Il faut une politique salariale cohérente basée sur les performances de l’économie nationale. Il faut arrêter ces augmentations faramineuses qui créent beaucoup plus de problèmes qu’elles ne règlent. Il faut bâtir une économie sans subvention dans le cadre de cette nouvelle approche. Aussi, la lutte contre le secteur informel devient un préalable. Regardez par exemple, du côté des transporteurs. Si nous allons dans n’importe quelle station, nous débusquons des dizaines de personnes qui doivent aller en prison, parce que la quasi-totalité des chauffeurs et receveurs ne sont pas déclarés à la sécurité sociale pourtant ils touchent un revenu.
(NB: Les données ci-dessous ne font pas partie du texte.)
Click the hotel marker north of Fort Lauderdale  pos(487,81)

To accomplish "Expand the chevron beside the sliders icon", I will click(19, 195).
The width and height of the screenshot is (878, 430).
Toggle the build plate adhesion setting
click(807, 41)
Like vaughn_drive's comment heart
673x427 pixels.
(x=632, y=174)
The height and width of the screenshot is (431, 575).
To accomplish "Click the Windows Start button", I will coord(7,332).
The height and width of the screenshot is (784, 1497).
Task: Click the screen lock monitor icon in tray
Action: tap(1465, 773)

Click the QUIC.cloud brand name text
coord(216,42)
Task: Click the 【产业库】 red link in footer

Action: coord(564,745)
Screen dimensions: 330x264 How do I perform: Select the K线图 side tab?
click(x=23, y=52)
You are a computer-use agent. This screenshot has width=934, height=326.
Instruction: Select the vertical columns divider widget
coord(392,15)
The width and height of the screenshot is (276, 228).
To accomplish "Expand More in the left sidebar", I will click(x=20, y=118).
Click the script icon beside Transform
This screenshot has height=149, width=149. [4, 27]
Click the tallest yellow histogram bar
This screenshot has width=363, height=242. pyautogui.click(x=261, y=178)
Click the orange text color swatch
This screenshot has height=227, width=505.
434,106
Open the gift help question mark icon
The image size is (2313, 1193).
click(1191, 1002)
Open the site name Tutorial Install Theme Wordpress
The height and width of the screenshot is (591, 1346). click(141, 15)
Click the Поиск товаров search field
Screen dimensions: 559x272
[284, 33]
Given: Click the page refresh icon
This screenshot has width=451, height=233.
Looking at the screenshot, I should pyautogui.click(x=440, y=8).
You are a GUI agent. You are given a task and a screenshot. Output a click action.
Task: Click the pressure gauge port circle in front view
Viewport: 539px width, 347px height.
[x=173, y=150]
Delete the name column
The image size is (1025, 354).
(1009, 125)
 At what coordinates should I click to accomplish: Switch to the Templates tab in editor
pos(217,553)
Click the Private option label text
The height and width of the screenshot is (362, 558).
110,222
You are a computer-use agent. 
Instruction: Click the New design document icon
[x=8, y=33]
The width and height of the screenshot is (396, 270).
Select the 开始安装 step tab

Ces gens ne cotisent pas et pourtant se soignent gratuitement.
Un manque à gagner donc....
Vous imaginez le manque à gagner ! C’est une bombe à retardement. Je dis qu’au moment où l’Algérie envisage de se doter d’un projet de réforme politique et institutionnel, il est urgent qu’elle réfléchisse également à un projet de réforme économique pour aboutir à la suppression de toutes les vulnérabilités du pays. En données chiffrées, si le pétrole descend à 40 USD et que cela perdure 3 ans, l’Algérie épuisera l’ensemble de ses réserves de change (pour financer son budget et ses importations).
En quoi l’informel constitue-il une bombe à retardement ?
Les gens qui travaillent dans l’informel ne cotisent pas aux caisses d’assurance maladie et au fond de retraite. Et pourtant ils se soignent gratuitement, envoient leurs enfants à l’école au même titre que les contribuables alors qu’ils ne paient pas d’impôts. Et ces gens qui ne cotisent pas, plus tard, une fois à l’âge de retraite qui va les prendre en charge ? Non seulement cela aggrave le déficit des caisses d’assurance et de retraite mais, c’est l’Etat qui devra les prendre en charge. Et ça, c’est une bombe à retardement.